I found the struggle of morality to be a heart issue. I struggled with the idea that if there was an arbiter of goodness, and if those values didn’t align with my own, then I would be the one in the wrong. So much of society would be wrong, since society tends to focus on the physical. There were two topics that helped put morality into perspective. If evolution was real, how could a person argue against slavery and the holocaust? As I studied those two topics, I realized it was Judeo-Christian values that were used to argue against them. If evolution was real, and we were all a cosmic “accident,” then these two movements could not be objectively wrong. There were, in fact, wrong. We all know it, and it can only be defended by appealing to a higher authority than ourselves.
If the above was true, there was a creator, and that creator was the authority of all things good, then that creator was personal because He chose to make us and chose to reveal Himself to us. As I investigated Christianity, I was surprised by the evidence of the historical reliability of the Gospel writings, along with non-biblical evidence of Jesus’ life, death, and resurrection. Prior to being Christian, I thought Jesus was nothing more than a man wrapped in legend, but after looking at the evidence and reading the Gospel’s, I came to conclude that Jesus was who He had said He was, who the Gospel’s said He was, and who the evidence show’s He was.
To wrap up, it is best to conclude with the question “What is the Gospel?” In short, God is the ultimate standard. God is good. God is love. God is perfectly just. Sin, the transgression of God’s law, brings with it a punishment. Just as breaking an earthly law brings with it judgement and punishment, when someone breaks God’s law, it too brings judgement and punishment. Scripture tells us that the punishment for sin is death, a separation from God. That is where the Gospel, the good news, comes in. God the Father sent his Son, who was without sin, and who willingly took our punishment so we may have eternal life. His death paid for all sin, for all men, and all one must do to receive this free gift of Grace is to repent and believe. Turn away from their sin and put their trust in Jesus Christ. Christ, who is Lord even over death.
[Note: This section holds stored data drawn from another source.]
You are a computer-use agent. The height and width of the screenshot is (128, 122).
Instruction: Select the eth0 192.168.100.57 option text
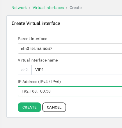tap(36, 48)
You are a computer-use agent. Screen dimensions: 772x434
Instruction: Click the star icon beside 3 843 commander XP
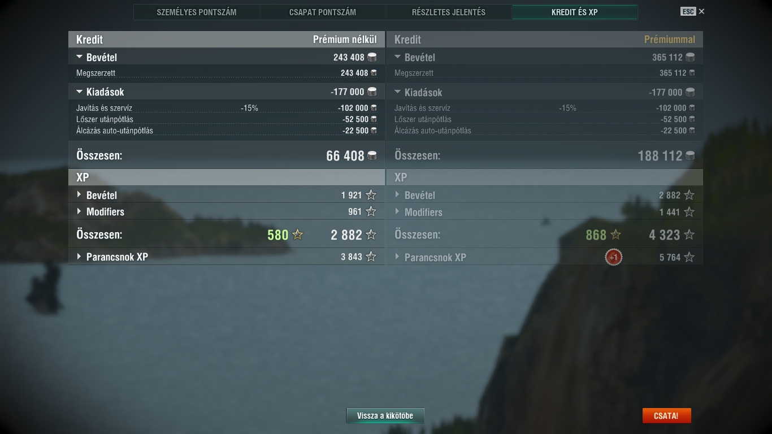click(x=371, y=257)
I’ll leave you with a passage from John 3:16-18. This perfectly summarizes the Gospel, that due to our own sin and actions, we all fall short, but because of Christ’s love and grace, we may have eternal life.
16 For God so loved the world, that he gave his only Son, that whoever believes in him should not perish but have eternal life.
17 For God did not send his Son into the world to condemn the world, but in order that the world might be saved through him.
18 Whoever believes in him is not condemned, but whoever does not believe is condemned already, because he has not believed in the name of the only Son of God.